The idea of buying a new book in those days was a task which brought in me both a sense of excitement as well as some secret shame. And yet till the end of my graduation in Nagpur, I continued hunting for books at cheap prices. Conspicuously, none of the books from the genre of English literature written by Indians of upper caste origin taught me any lessons on caste and how it has proliferated itself in new media. There was no mention of caste as a social issue in their novels and they were devoid of any awareness of caste privilege.

Somehow I managed to acquire the paperback edition of The Romantics from one of those bookstores, which seemed to stock nothing more than popular English Literature and that too largley bestselling novels which I find unbearable to read till date. All in all, it was hard to imagine that such bookstores would make space for vernacular literature in their shelves, let alone stock or even know about Dalit and Black literature. The novels written in English by Indians, which I had read during those three years of anxious reading, had almost suppressed my imagination and made me wonder whether caste even existed in India.

Back in 2011, before I was introduced to the caste consciousness of the Brahmin literary imagination, I had read Mishra’s The Romantics almost thrice.

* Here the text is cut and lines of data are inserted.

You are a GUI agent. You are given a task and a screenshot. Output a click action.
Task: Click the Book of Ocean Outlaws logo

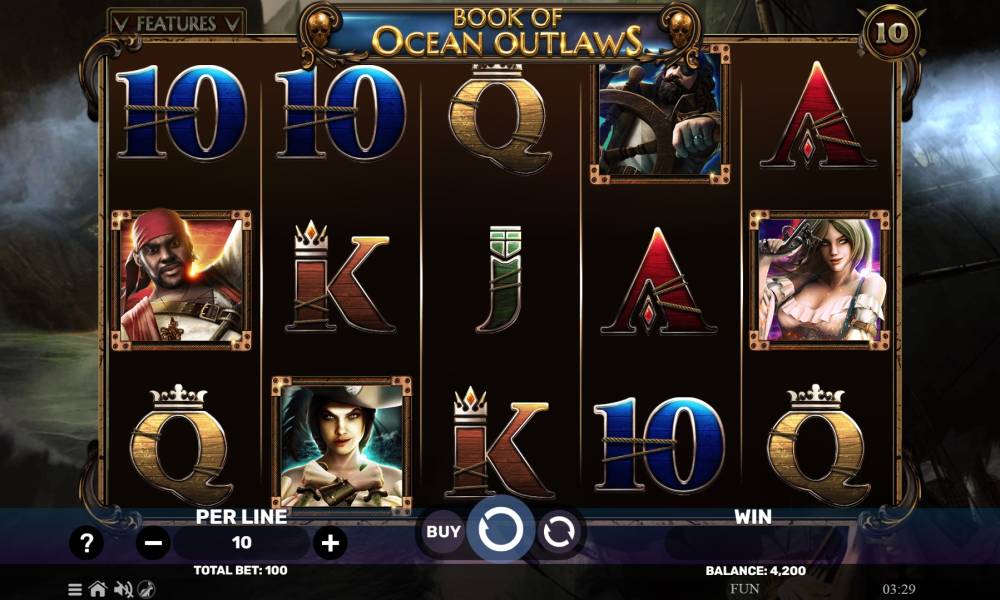(502, 32)
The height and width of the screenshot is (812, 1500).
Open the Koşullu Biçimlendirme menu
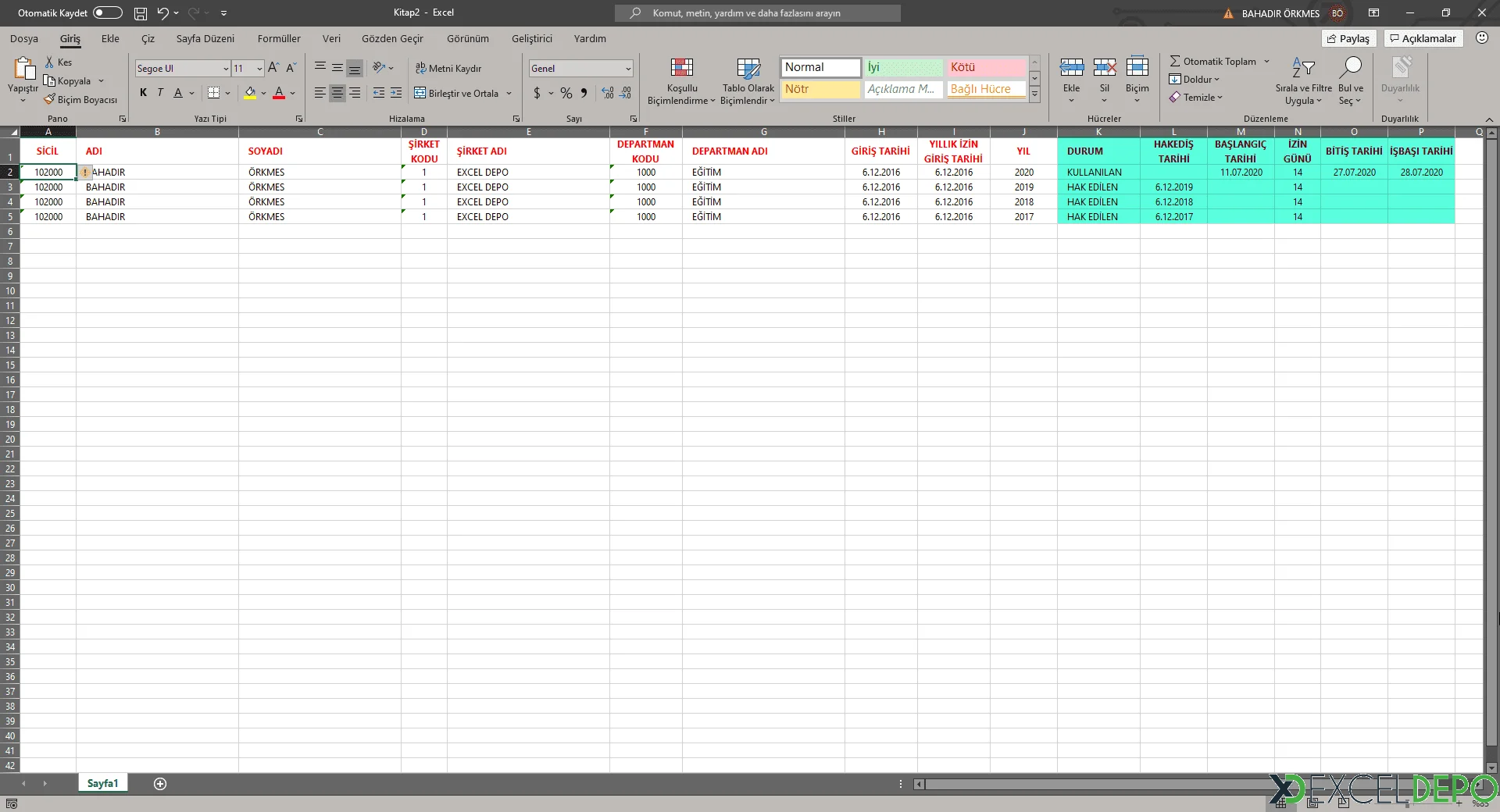681,82
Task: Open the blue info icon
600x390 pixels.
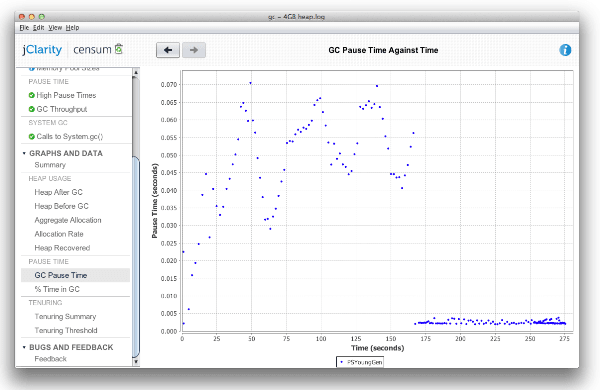Action: [565, 50]
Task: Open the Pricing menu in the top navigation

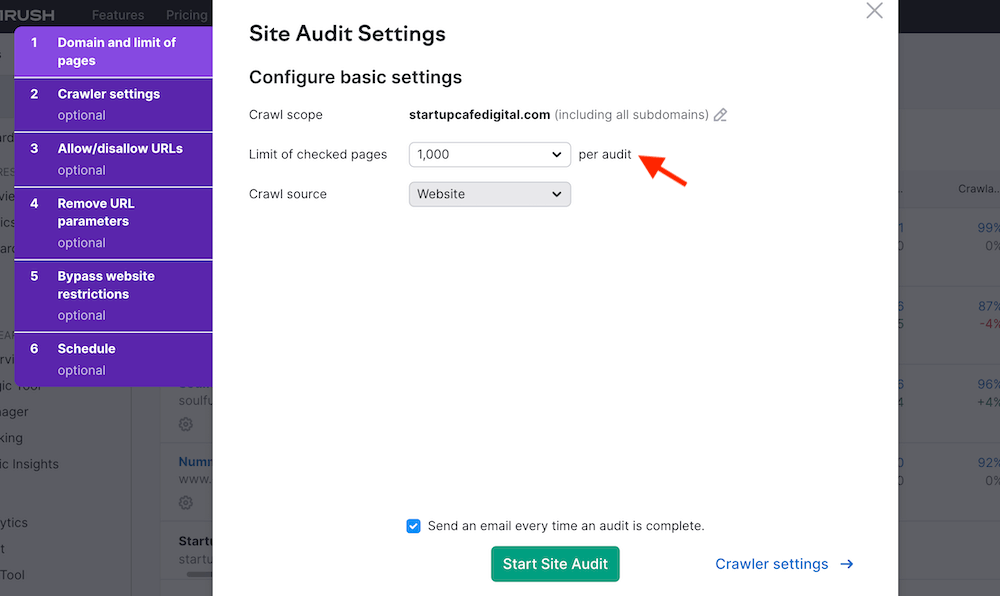Action: pos(186,15)
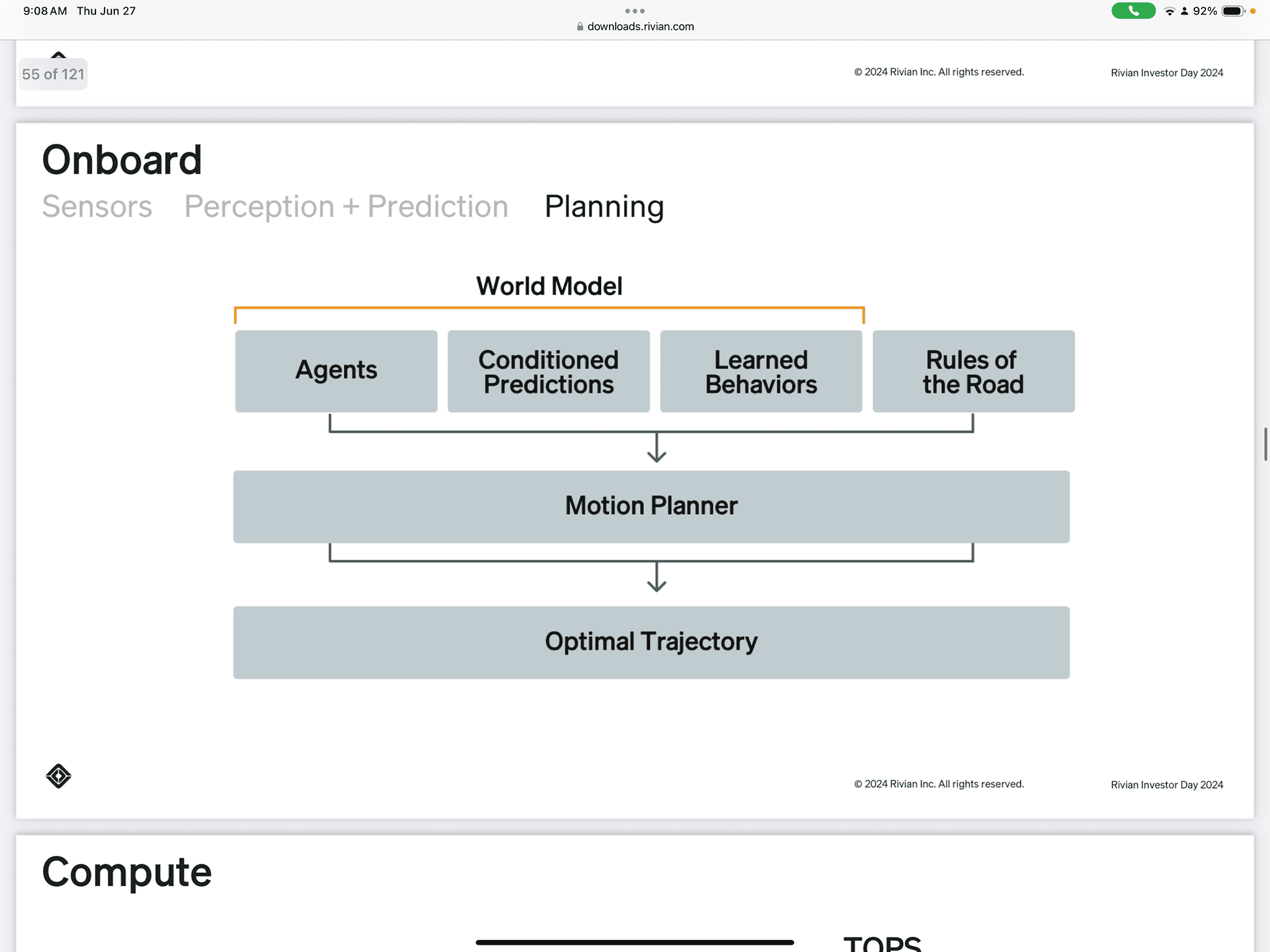Viewport: 1270px width, 952px height.
Task: Click the vertical scrollbar handle at right edge
Action: (x=1265, y=444)
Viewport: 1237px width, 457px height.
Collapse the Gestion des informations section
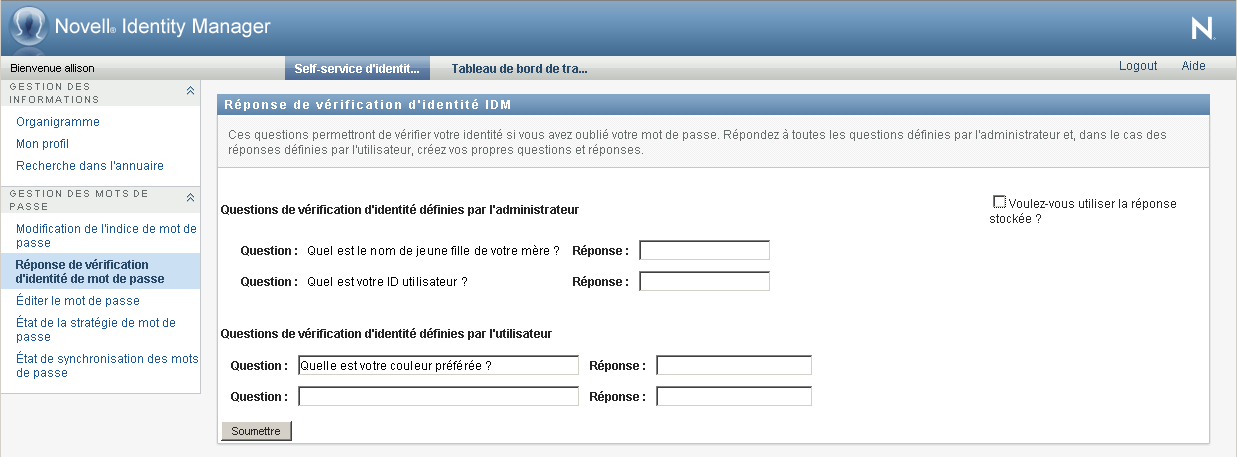click(x=190, y=90)
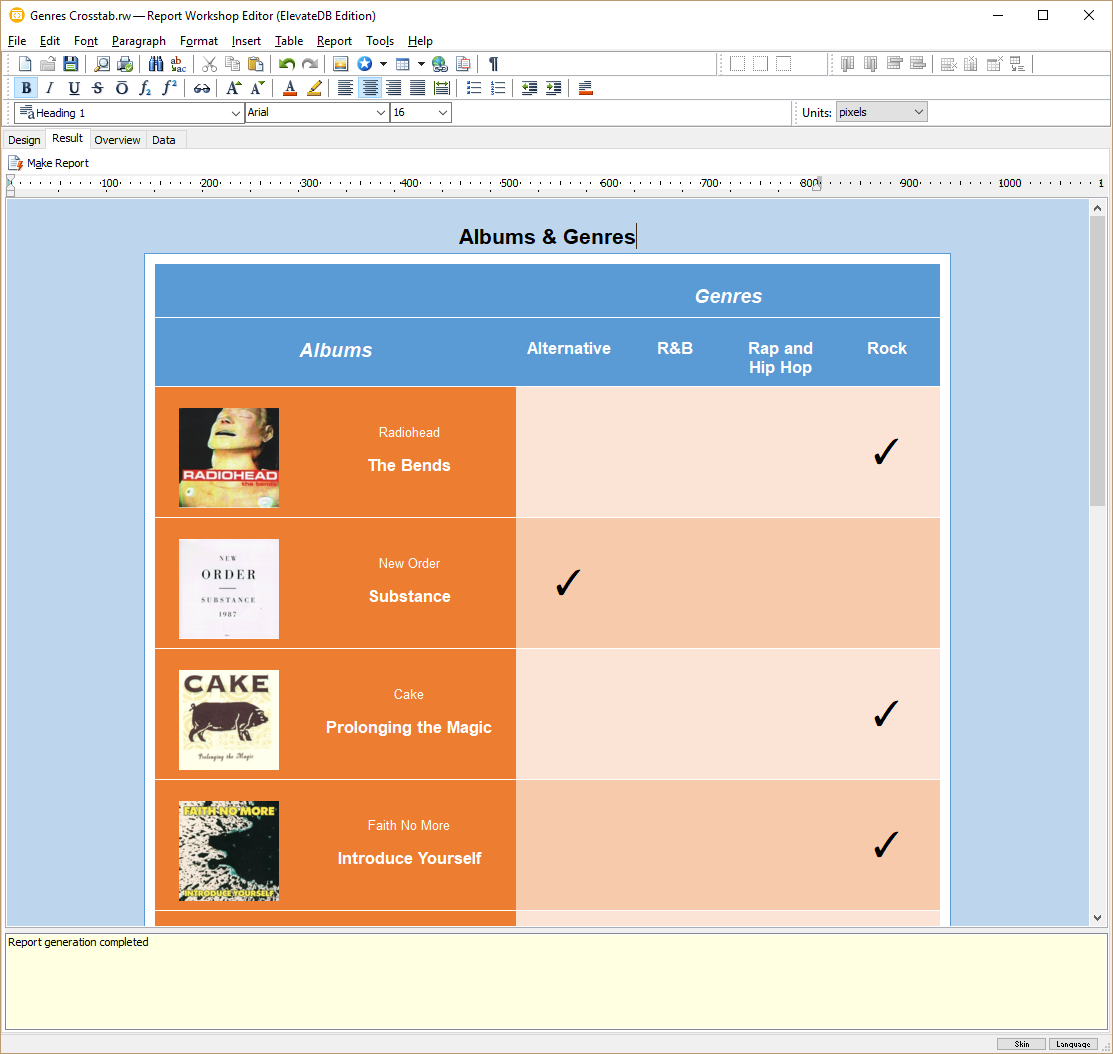Insert a picture using the image icon
Viewport: 1113px width, 1054px height.
[x=340, y=64]
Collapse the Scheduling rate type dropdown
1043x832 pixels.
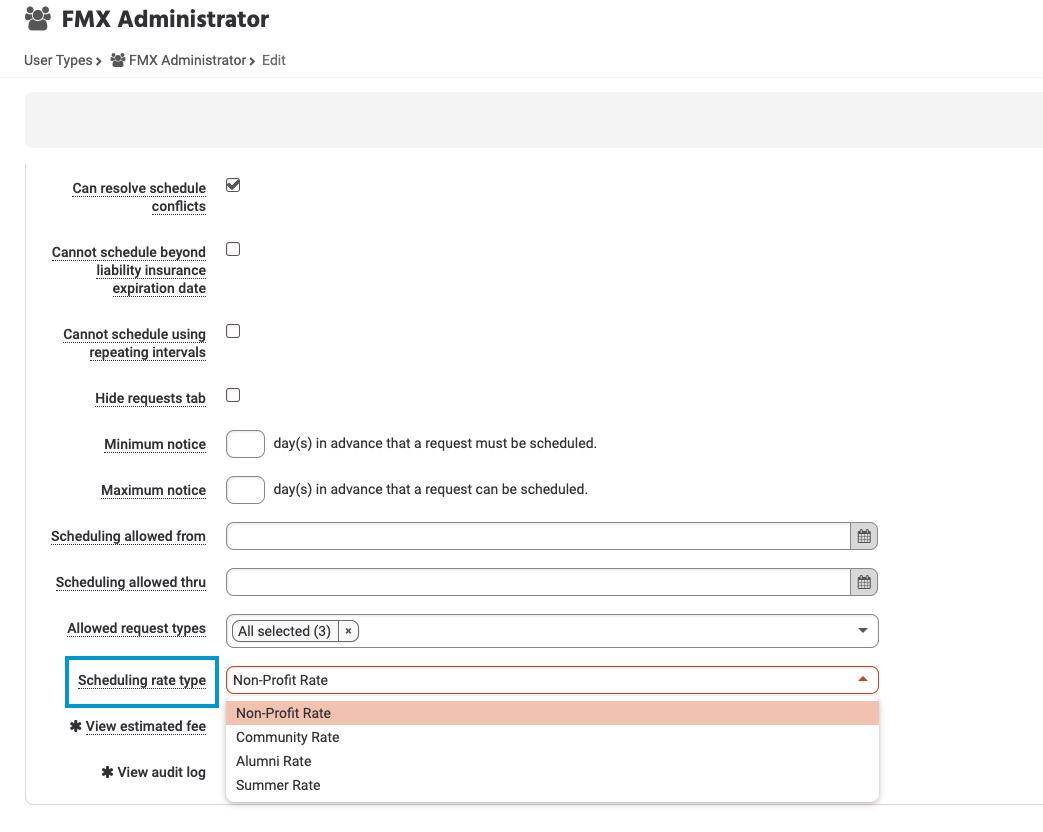pos(862,679)
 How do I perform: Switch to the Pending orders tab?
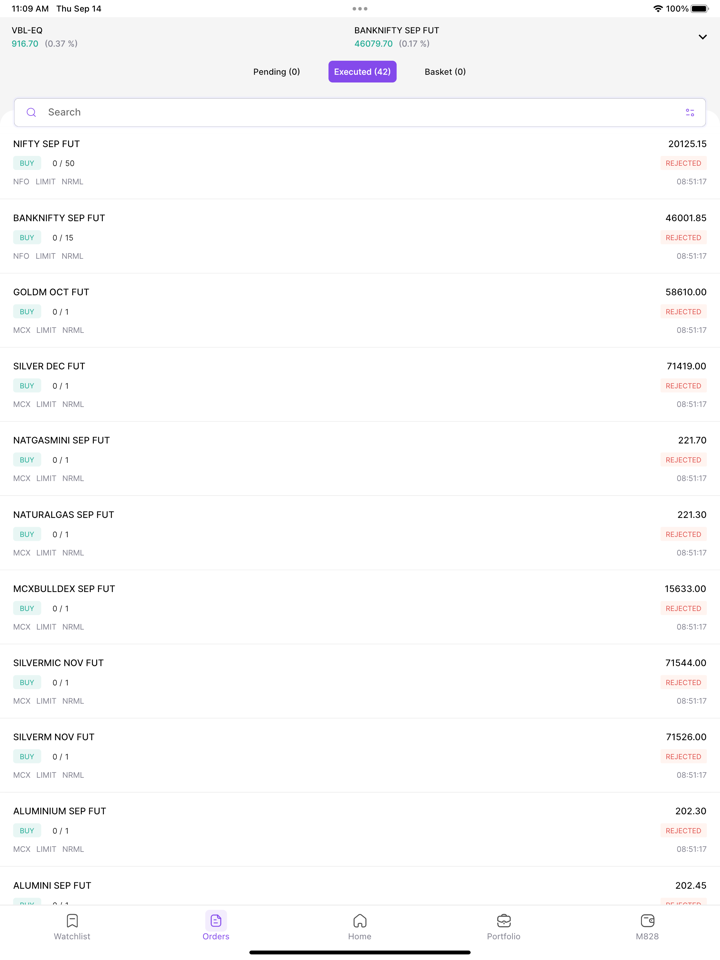pyautogui.click(x=276, y=71)
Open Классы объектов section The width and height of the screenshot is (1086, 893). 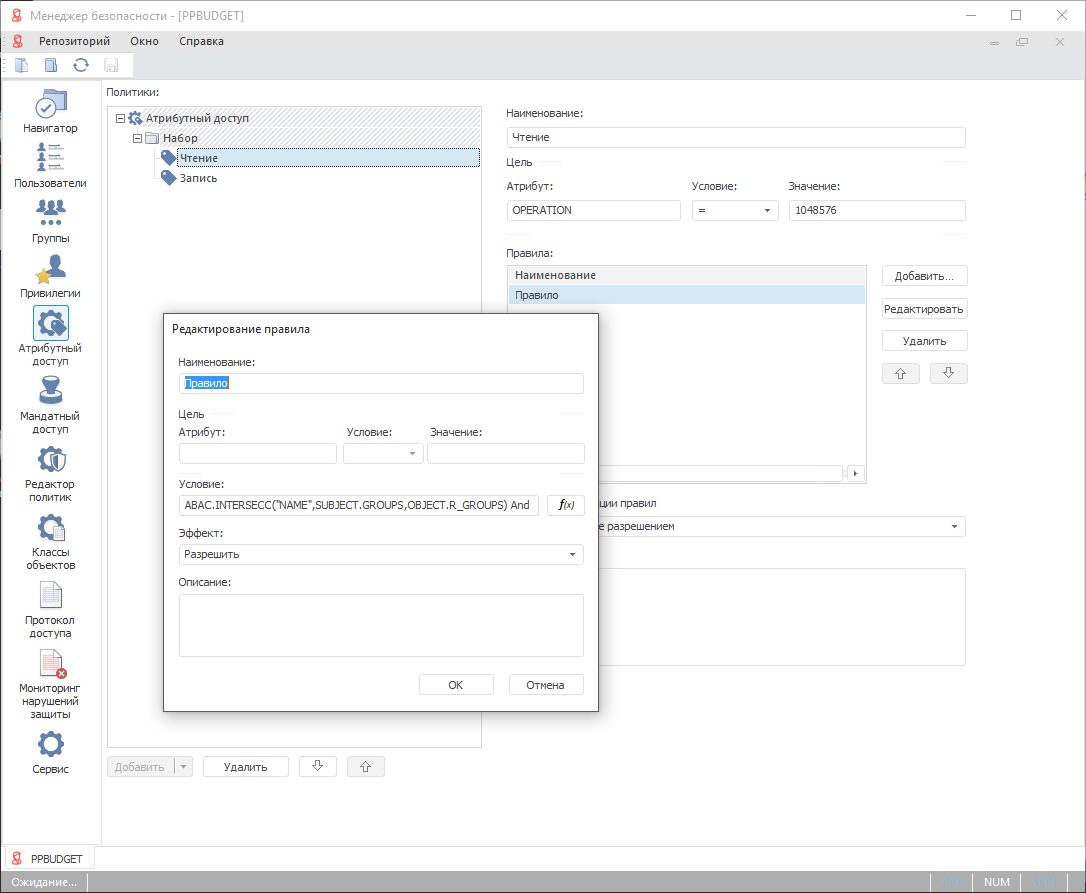(51, 542)
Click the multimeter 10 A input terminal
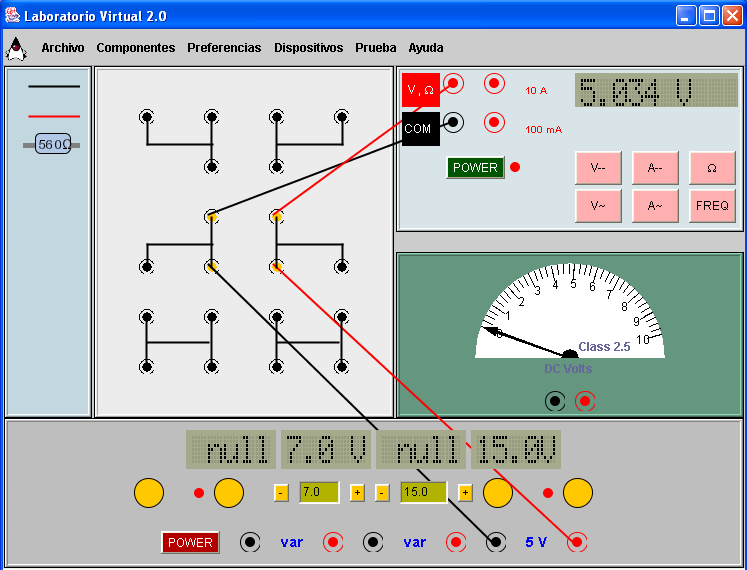The image size is (747, 570). 494,84
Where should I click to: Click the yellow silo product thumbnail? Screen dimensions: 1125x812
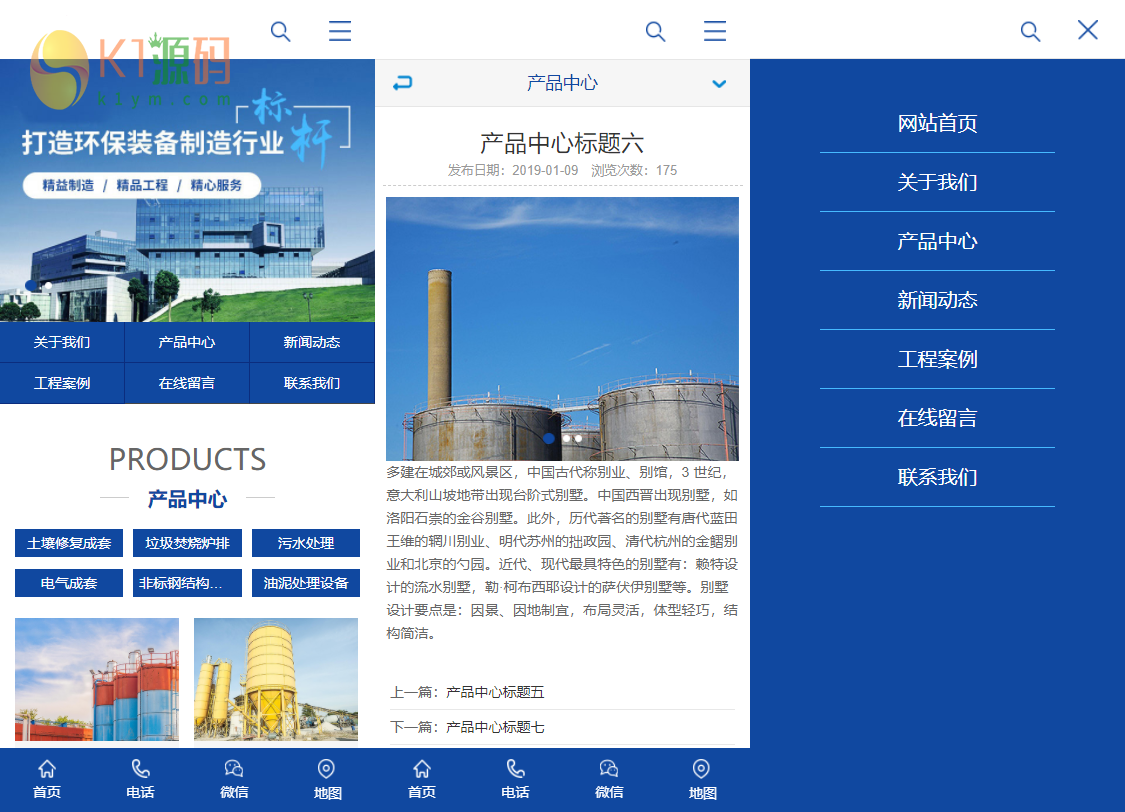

It soothed parts of my mind for two reasons: first, I had not yet developed a consciousness to see caste trajectories within the Brahmin literary imagination and secondly, those days were quite uneventful for me as I had no pursuits other than reading anxiously and waiting to be drenched with the literary imaginations of whatever I could get my hands on. I was hardly aware of the writer’s discriminatory stand in the novel in which a Brahmin character had been portrayed in sympathetic hues, tactfully concealing the sociological facts of Brahmin lives.

But in the middle of 2013, I revisited The Romantics, this time applying my logic with an enhanced knowledge of sociology, and the Brahmin literary imagination which is in constant contradiction with Dalit empricism (especially when it handles Dalit issues) and creates a dichotomy between the two.  In the case of this novel, this dichotomy is weaved through subtle fabrics of the Brahmin imagination.

Mishra’s The Romantics is one of those novels that create a bizarre space in the reader’s mind about the tragedies of the Brahmins in reference to the land reforms and the consequent selective myth that as a result of the reforms Brahmins suffered from penury. Rajesh, one such character in the novel, exemplies this sentiment rather strongly. His Brahmin pride is apparent in the novel and manifests itself when he blames his penury for his becoming a member of a criminal gang: his penury hurts his caste ego and Brahmin-ness. Rajesh’s character seems to have a real life existence as Mishra has mentioned an individual with the same name and similar details in his non-fiction book Temptations of the West, in which he refers to the concluding remarks of Rajesh’s mother about Rajesh:

Rajesh, she felt, had reached a dead end. There were no more openings for him. All the jobs were going to low-caste people. And not only did Rajesh have the wrong kind of caste, he had no connections anywhere for a government job. She added, with a touch of old Brahmin pride, he had too much self-respect to work for low-caste shopkeepers and businessmen.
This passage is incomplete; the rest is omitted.